Zuma weist diese Behauptungen zurück und beharrt darauf, dass seine Lauterkeit „kein Wölkchen trübe“. Unterdessen weisen seine Verteidiger auf zwei Leistungen hin, die er bereits vollbrachte: Er setzte Mbekis ambivalentem Ansatz bei der Bekämpfung von HIV/AIDS, der größten Gesundheitsbedrohung des Landes, ein Ende und ist in erfrischender Weise bereit, sich gegen Simbabwes greisen Diktator Robert Mugabe zu stellen, den Mbeki aus falsch verstandener Loyalität für seine Unterstützung im Kampf gegen die Apartheid hätschelte.

Da es in Afrika an erfolgreichen populistischen Politikern fehlt, könnten Zumas Vorbilder aus Lateinamerika stammen, wo ebenfalls extreme Einkommensunterschiede herrschen und die Gewerkschaftsbewegung so wie in Südafrika überaus stark und militant ist. Unter dem massiven Druck der gewöhnlichen Menschen, spürbare Verbesserungen zu erreichen, wird Zuma der Populist rasch vor einer wichtigen Bewährungsprobe stehen: Wird er Lula aus Brasilien kopieren, dem ein bewundernswerter Ausgleich zwischen guter wirtschaftlicher Steuerung und der Umverteilung des Wohlstandes zu den Armen gelang? Oder wird er dem Weg Hugo Chávez’ folgen, eines beliebten Autokraten, der offensichtlich lieber einen Personenkult um sich aufbaut als den Lebensstandard der Armen zu heben.

Für Afrika steht Enormes auf dem Spiel. Südafrika ist die größte Ökonomie des Kontinents und bis zur globalen Finanzkrise erlebte man 10 Jahre beständigen Wirtschaftswachstums. In Zeiten des Abschwungs kann sich das immense Kriminalitätsproblem des Landes nur verschärfen. Das gilt auch für die Arbeitslosigkeit, die im Bereich der offiziellen Wirtschaft bereits über 20 Prozent liegt.

Zuma weiß um die Dringlichkeit der Situation. Immerhin ist er 67 Jahre alt und wird wahrscheinlich nur eine Amtszeit dienen. „Wir können uns keine Zeitverschwendung leisten“, sagt er.
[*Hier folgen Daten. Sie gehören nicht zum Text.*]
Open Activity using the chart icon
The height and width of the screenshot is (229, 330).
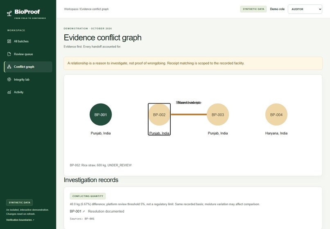9,92
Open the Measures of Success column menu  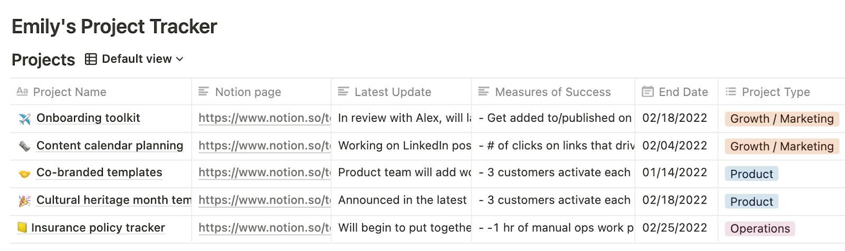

Dem politischen Ökonomen Moeletsi Mbeki zufolge, ist Zuma im Grunde seines Herzens „ein Konservativer“.  In diesem Sinne vertritt Zuma das Südafrika von gestern. Er ist Mitglied einer stolzen Generation, die die Apartheid bezwang – und der anschließend ein friedlicher Übergang zu einer schwarzen Mehrheitsregierung gelang. Das bleibt eine der größten Errungenschaften in der jüngeren Geschichte.

Gleichzeitig scheint sich Zumas revolutionäre Generation mit der Führung Südafrikas in der nun seit 15 Jahren dauernden Ära nach der Apartheid noch immer unwohl zu fühlen. In einer Region, wo die älteren Menschen sehr verehrt werden, muss Zumas Bindung an landestypische Traditionen eine gleichwertige Offenheit gegenüber den Bedürfnissen der Jugend des Landes gegenüberstehen.

Drei von zehn Südafrikanern sind jünger als 15 und das bedeutet, dass sie nicht einen Tag unter der Apartheid gelebt haben. Irgendwie muss Zuma einen Weg finden, einerseits das Engagement seiner Generation hinsichtlich ethnischer Gerechtigkeit und nationaler Befreiung zu würdigen und andererseits den Massen, die täglich unter Klassenunterschieden leiden und sich nach materiellen Verbesserungen sehnen, mehr Mitwirkungsmöglichkeiten einzuräumen.

G. Pascal Zachary verfasste seine Lebenserinnerungen unter dem Titel  Married to Africa.